13.1.1. The Platform may at any time assign, transfer, mortgage, charge, subcontract or deal in any other manner with all or any of its rights under the Contract and may subcontract or delegate in any manner any or all of its obligations under the Contract to any third party or agent.

13.1.2. The Client shall not, without the prior written consent of the Platform, assign, transfer, mortgage, charge, subcontract, declare a trust over or deal in any other manner with any or all of its rights or obligations under the Contract.

13.2. Notices.

13.2.1. Any notice or other communication given to a party under or in connection with the Contract shall be in writing, addressed to that party at its registered office (if it is a company) or its principal place of business (in any other case) or such other address as that party may have specified to the other party in writing in accordance with this clause, and shall be delivered personally, sent by pre-paid first class post or other next working day delivery service, commercial courier, fax or e-mail.

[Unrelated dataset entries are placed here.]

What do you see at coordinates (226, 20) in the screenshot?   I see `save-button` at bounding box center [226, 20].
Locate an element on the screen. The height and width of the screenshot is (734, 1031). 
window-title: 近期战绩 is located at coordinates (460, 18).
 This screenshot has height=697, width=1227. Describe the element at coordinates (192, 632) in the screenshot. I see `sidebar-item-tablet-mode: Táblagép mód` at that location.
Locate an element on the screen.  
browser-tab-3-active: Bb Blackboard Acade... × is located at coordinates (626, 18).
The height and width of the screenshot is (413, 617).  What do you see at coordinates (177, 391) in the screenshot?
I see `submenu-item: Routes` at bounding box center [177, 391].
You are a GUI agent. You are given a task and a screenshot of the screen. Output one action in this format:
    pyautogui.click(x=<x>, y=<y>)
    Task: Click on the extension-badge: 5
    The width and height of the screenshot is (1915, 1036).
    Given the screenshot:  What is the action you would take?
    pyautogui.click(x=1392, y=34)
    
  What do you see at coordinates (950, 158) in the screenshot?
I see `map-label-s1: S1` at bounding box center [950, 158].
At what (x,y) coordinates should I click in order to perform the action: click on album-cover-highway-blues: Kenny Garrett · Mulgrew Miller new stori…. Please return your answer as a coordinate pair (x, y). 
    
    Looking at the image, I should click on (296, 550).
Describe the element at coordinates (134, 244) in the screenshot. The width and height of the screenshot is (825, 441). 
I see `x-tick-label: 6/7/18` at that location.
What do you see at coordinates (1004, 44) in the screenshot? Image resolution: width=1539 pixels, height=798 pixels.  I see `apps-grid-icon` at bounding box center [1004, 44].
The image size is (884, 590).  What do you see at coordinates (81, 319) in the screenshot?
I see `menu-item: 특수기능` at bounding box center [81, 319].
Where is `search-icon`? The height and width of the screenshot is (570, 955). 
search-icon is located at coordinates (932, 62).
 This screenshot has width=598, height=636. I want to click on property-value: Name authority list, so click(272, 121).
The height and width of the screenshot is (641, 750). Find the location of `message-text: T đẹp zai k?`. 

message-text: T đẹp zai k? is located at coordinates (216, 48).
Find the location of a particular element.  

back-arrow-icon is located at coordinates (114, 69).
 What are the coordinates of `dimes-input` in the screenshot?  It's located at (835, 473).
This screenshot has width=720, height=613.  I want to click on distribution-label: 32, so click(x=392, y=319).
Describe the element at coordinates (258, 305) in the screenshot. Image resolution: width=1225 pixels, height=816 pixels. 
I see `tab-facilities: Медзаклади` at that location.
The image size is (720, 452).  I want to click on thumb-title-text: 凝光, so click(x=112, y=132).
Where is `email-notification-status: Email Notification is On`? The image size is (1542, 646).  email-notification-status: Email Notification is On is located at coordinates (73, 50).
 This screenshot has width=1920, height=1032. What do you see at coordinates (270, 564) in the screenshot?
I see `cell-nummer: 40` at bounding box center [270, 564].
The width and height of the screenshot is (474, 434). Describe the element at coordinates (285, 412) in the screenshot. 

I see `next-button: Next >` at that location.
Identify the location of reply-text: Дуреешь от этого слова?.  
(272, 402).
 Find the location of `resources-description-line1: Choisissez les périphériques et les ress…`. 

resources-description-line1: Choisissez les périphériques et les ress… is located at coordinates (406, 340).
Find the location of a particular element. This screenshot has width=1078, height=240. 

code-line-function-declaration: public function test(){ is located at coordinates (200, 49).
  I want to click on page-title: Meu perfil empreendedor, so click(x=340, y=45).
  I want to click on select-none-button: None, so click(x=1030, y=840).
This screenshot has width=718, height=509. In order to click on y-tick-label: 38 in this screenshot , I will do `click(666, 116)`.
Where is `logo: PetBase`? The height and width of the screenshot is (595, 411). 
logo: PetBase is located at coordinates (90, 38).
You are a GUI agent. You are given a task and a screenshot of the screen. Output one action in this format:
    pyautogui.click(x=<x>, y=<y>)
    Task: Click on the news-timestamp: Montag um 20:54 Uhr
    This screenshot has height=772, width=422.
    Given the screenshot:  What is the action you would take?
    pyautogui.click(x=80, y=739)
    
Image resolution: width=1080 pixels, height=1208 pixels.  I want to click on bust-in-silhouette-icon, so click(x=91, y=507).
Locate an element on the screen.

13.2.2. A notice or other communication shall be deemed to have been received: if delivered personally, when left at the address referred to in clause 13 (“Notices”); if sent by pre-paid first class post or other next working day delivery service, at 12.00 pm on the second Business Day after posting; if delivered by commercial courier, on the date and at the time that the courier's delivery receipt is signed; or, if sent by fax or e-mail, one Business Day after transmission.

13.2.3. The provisions of this clause shall not apply to the service of any proceedings or other documents in any legal action.

13.3. Severance

13.3.1. If any provision or part-provision of the Contract is or becomes invalid, illegal or unenforceable, it shall be deemed modified to the minimum extent necessary to make it valid, legal and enforceable. If such modification is not possible, the relevant provision or part-provision shall be deemed deleted. Any modification to or deletion of a provision or part-provision under this clause shall not affect the validity and enforceability of the rest of the Contract.

13.3.2. If any provision or part-provision of this Contract is invalid, illegal or unenforceable, the parties shall negotiate in good faith to amend such provision so that, as amended, it is legal, valid and enforceable, and, to the greatest extent possible, achieves the intended commercial result of the original provision.

13.4. Waiver. A waiver of any right under the Contract or law is only effective if it is in writing and shall not be deemed to be a waiver of any subsequent breach or default. No failure or delay by a party in exercising any right or remedy provided under the Contract or by law shall constitute a waiver of that or any other right or remedy, nor shall it prevent or restrict its further exercise of that or any other right or remedy. No single or partial exercise of such right or remedy shall prevent or restrict the further exercise of that or any other right or remedy.

13.5. No partnership or agency. Nothing in the Contract is intended to, or shall be deemed to, establish any partnership or joint venture between the parties, nor constitute either party the agent of the other for any purpose. Neither party shall have authority to act as agent for, or to bind, the other party in any way.

13.6. Third parties. A person who is not a party to the Contract shall not have any rights to enforce its terms.

13.7. Variation. The Platform may revise these Conditions from time to time in response to changes in relevant laws and other regulatory requirements. If the Platform changes these Conditions as they relate to the Client’s Services, it will give the Client reasonable advance notice of the changes and provide details of how to cancel if the Client is not happy with them.

13.8. Governing law. This Contract and any dispute or claim arising out of or in connection with it or its subject matter or formation (including non-contractual disputes or claims), shall be governed by and construed in accordance with the law of England and Wales.

13.9. Jurisdiction. Each party irrevocably agrees that the courts of England and Wales shall have exclusive jurisdiction to settle any dispute or claim arising out of or in connection with this Contract or its subject matter or formation (including non-contractual disputes or claims).